I want to dynamically create subclasses from a superclass using strings as the subclasses names. For example, say I have this class representing an HTML tag.
class Tag:
def __init__(self, content, **attr):
pass
def __repr__(self):
return f"<{self.__class__.__name__.lower()}>{content}</{<self.__class__.__name__.lower()>}>"
And I also have this list:
class_names = ["Div", "A", "Body", "Html", "Nav"] # etc. Basically contains all html tags.
I want to somehow create subclasses (maybe using a for loop) of the Tag class, i.e. I want to have new classes namely Div, A, Body, Html, Nav, etc.
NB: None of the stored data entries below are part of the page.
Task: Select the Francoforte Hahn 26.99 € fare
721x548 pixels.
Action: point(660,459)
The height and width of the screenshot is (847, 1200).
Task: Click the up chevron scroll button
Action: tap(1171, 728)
that are all subclasses of the Tag class. Is there a quick way to do this? Also is it bad practice to not explicitly declare a class?
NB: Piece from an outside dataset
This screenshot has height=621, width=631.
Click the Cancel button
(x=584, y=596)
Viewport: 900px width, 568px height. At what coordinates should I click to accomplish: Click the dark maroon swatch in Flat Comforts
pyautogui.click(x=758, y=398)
Edit: I want to create subclasses, not objects.
Edit 2: As Goyo stated that my purpose is not clear, I want to basically implement all html tag classes in one go. Many people have already implemented HTML generators, but as for this example, they had to define all subclasses of the Tag class and just write pass
in the subclass, like this:
...
class Address(HtmlTag):
"""Defines contact information for the author/owner of a document"""
pass
class Applet(HtmlTag):
"""Not supported in HTML5. Use <embed> or <object> instead."""
pass
class Area(SelfClosingHtmlTag):
"""Defines an area inside an image-map"""
pass
...
Which is what I want to avoid, since this looks like redundant duplicated code and a lot of copy-pasting to me.
Edit 3: My apologies for mentioning other people's code as a "bad" example. That's not my intention in any way. I just want to learn how to write shorter and more concise code.